Dr. Monica M. Miller

Another interview with Pope Francis appeared in the Oct. 1, 2013 online edition of the Italian journal Repubblica.  The link is below. Again, the Holy Father, similar to the America magazine interview, has much good to say. But those statements are mixed in with statements that are ambiguous and thus subject to exploitation and misuse by those who do not accept the teaching of Christ.


Here are the troubling quotes from the latest media saga involving Pope Francis:

1) “The most serious of the evils that afflict the world these days are youth unemployment and the loneliness of the old.”... Youth unemployment is:  "the most urgent problem that the Church is facing."  Why Francis made such a statement is perplexing. I can think of at least 20 other more dire problems than these two—and yes, legalized abortion is certainly near—if not at the top of the list.

2) "Heads of the Church have often been narcissists"--etc.  Who does Francis actually have in mind here? Recent popes?  Or is he drudging up the Borgias?  It’s difficult to know who or what he is referring to in this statement.

3) "The Church should go back to being a community of God's people."   When did she cease being this exactly?   Just because the Vatican has its problems doesn't mean Christ's Church has stopped being "the community of God's people.”

4) "Proselytism is solemn nonsense."   Here there is no distinction between evangelization and improper proselytizing that does not respect the rights of persons-- and the Church's mission is not ultimately a matter of let’s "listen to each other and improve our knowledge of the world around us." 

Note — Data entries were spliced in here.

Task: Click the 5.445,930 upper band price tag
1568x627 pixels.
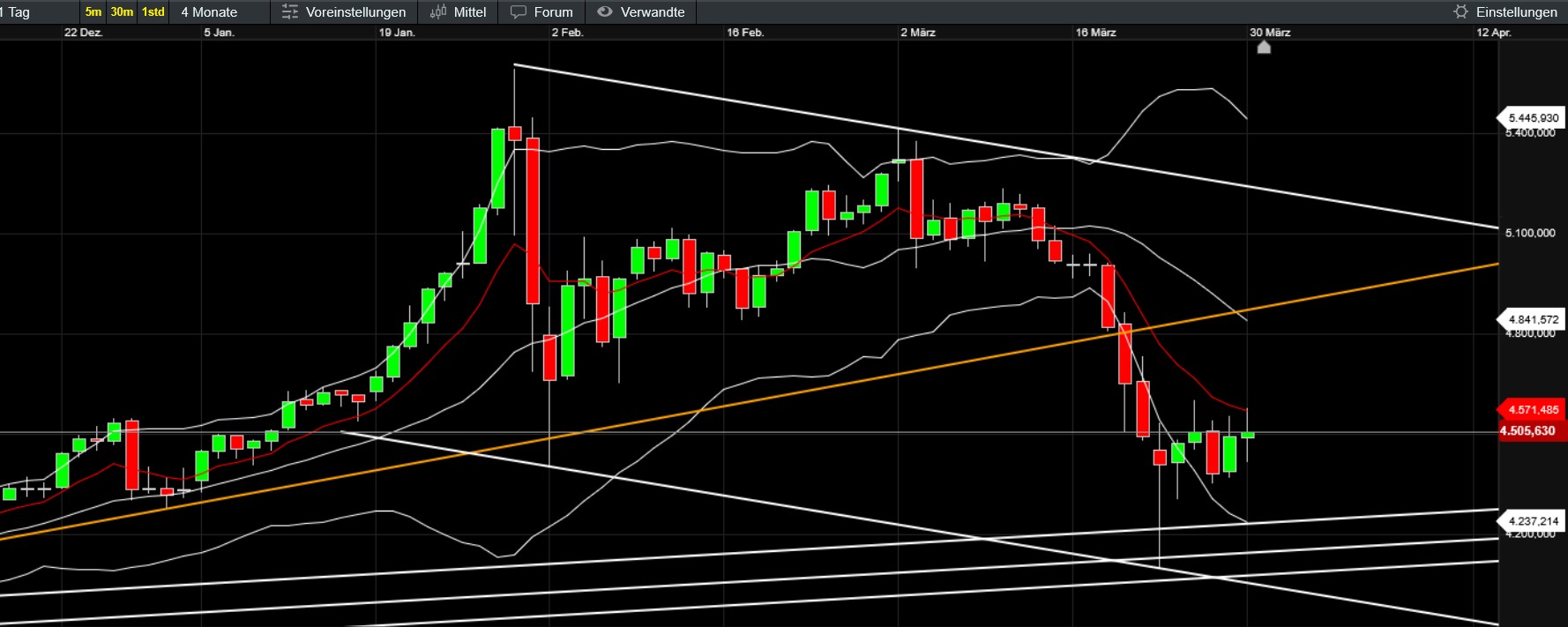Action: point(1533,118)
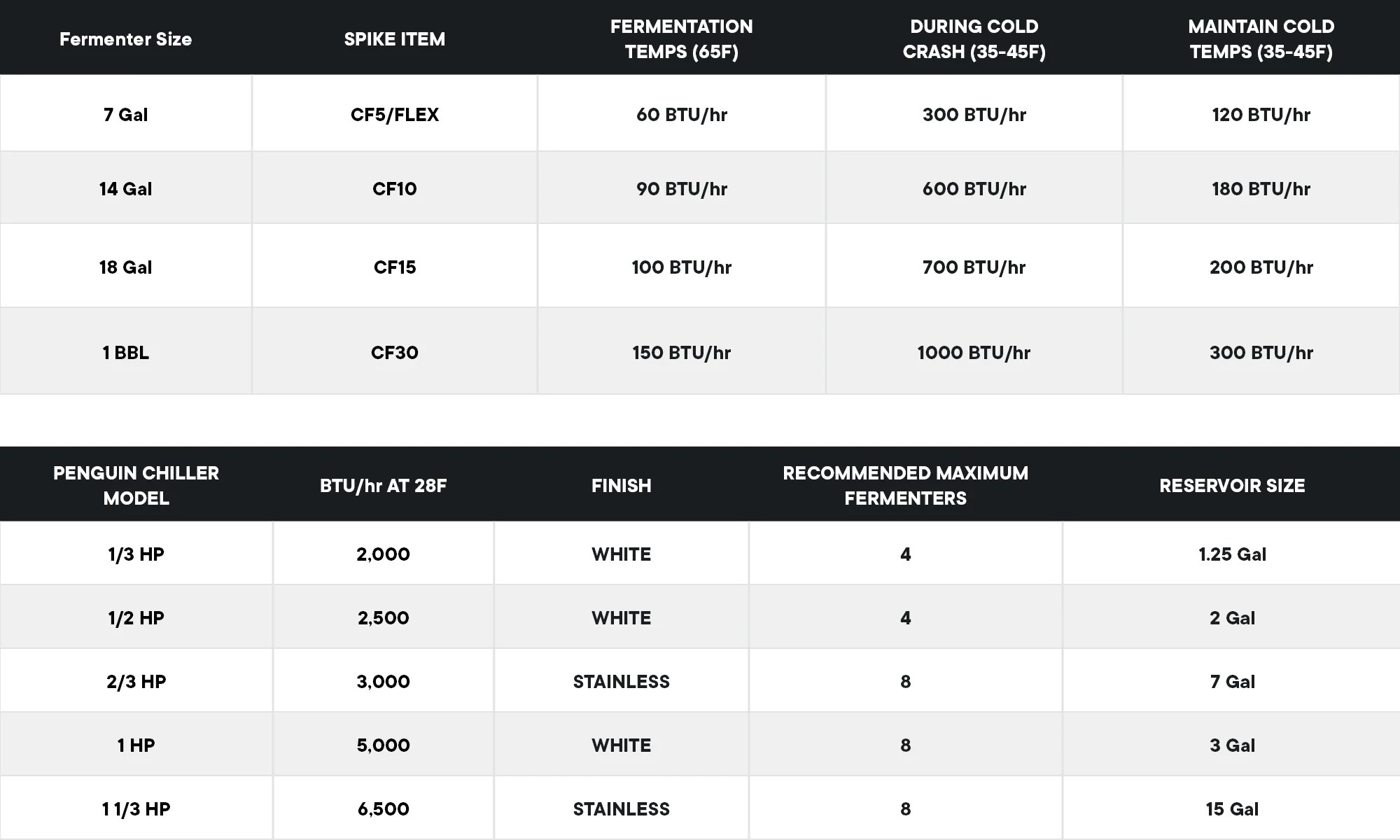
Task: Select the SPIKE ITEM column header
Action: pyautogui.click(x=394, y=39)
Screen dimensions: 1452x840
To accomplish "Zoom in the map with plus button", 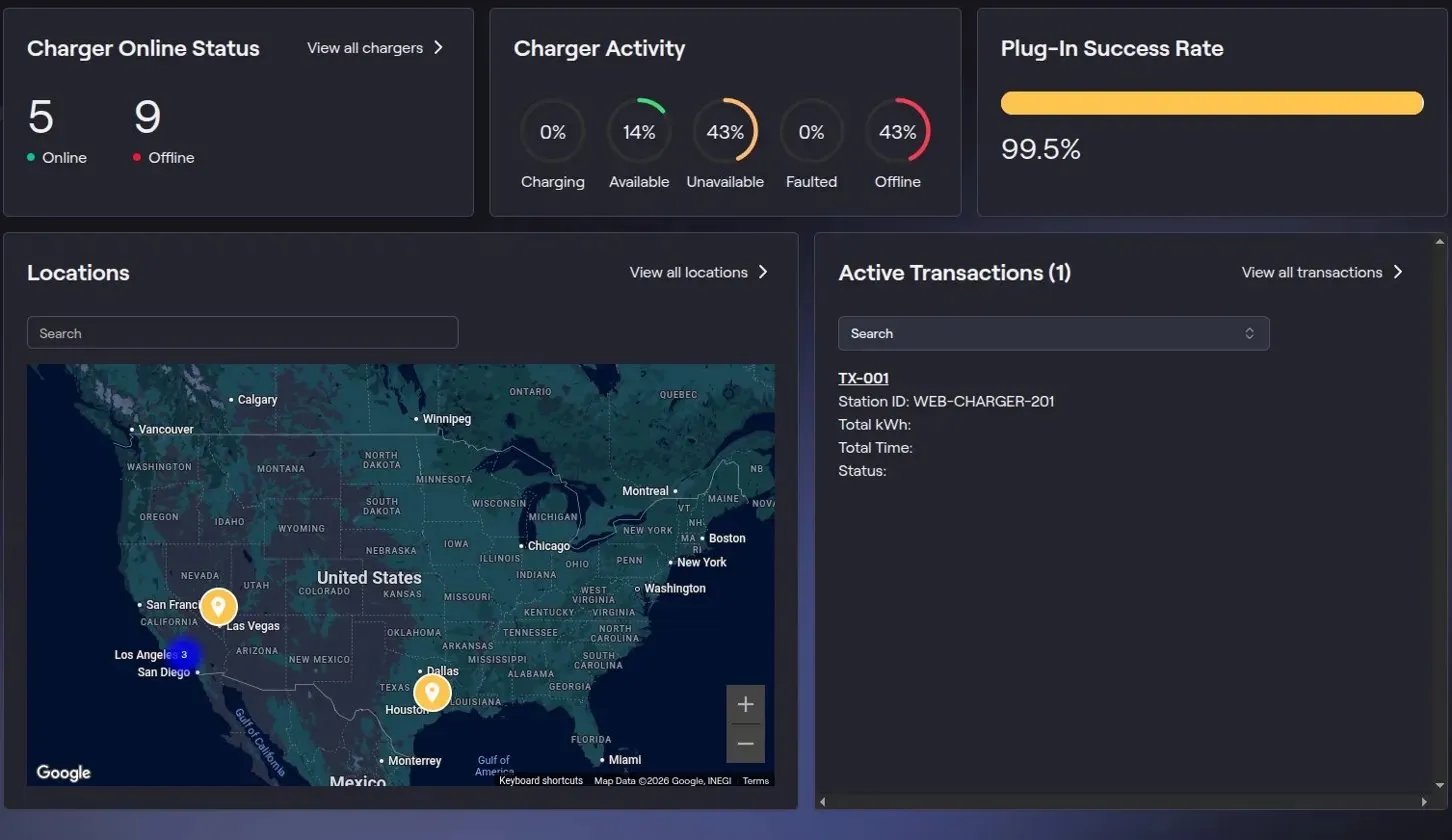I will [x=745, y=704].
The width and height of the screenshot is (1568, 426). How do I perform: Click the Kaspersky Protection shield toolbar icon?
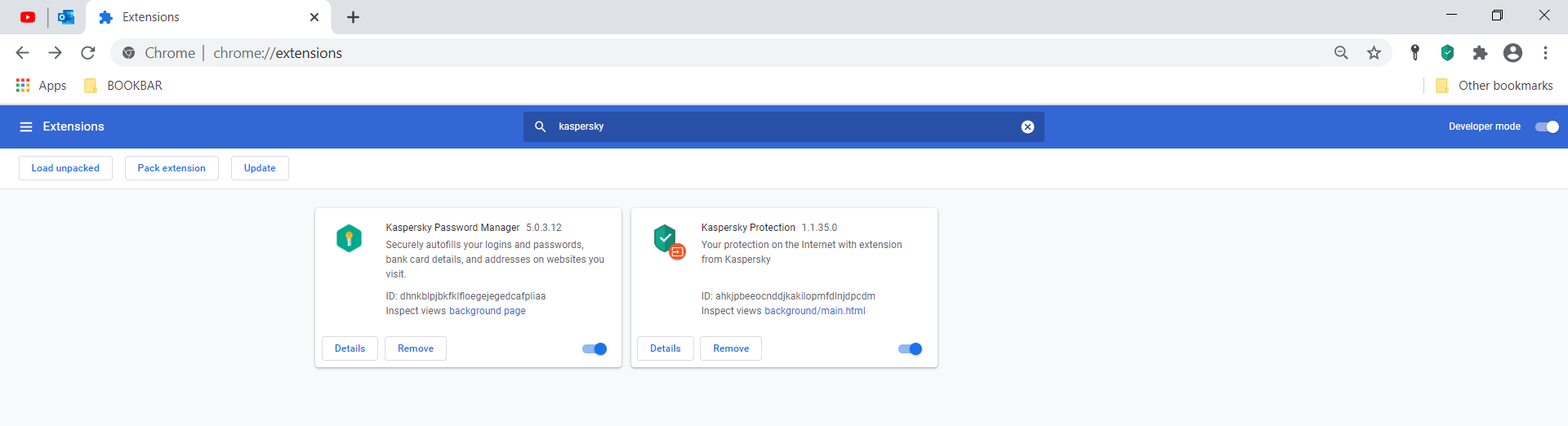tap(1447, 53)
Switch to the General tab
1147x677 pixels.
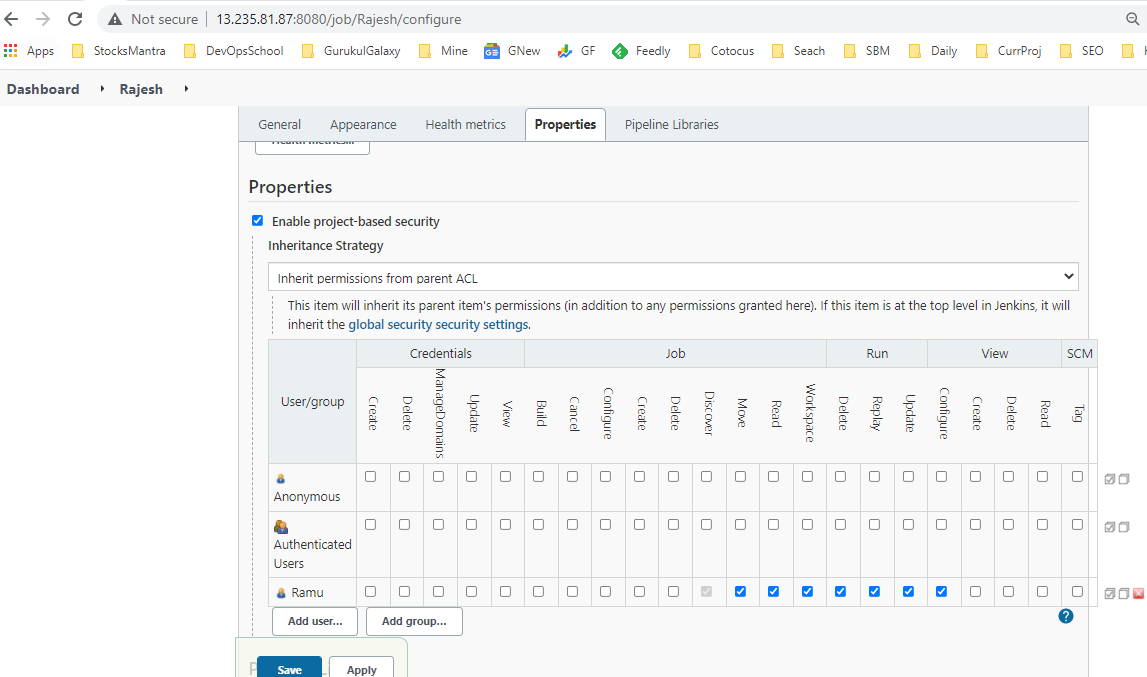pos(279,124)
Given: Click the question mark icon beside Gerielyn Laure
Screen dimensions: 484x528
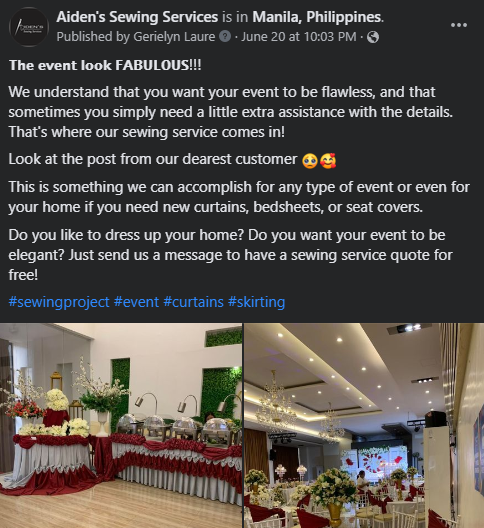Looking at the screenshot, I should point(225,36).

5)   We have to encourage people to move towards what they think is Good" and "Everyone has his own idea of good and evil and must choose to follow the good and fight the evil as he conceives them."   Francis's articulation of conscience exhibits a lack of moral theological precision. The statements sound like moral subjectivism and even a kind of relativism. It is true that, in terms of “autonomy, the Church affirms that even an erroneous conscience must be followed. However, it would have helped enormously if the pope had explained that human beings have a duty to form their conscience according to objective truths and goods so that they can choose what is truly consistent with human life and dignity. They are not just to follow their own personal lights--maybe though acting in "good faith.” But even in “good faith” many people mistake evil for good.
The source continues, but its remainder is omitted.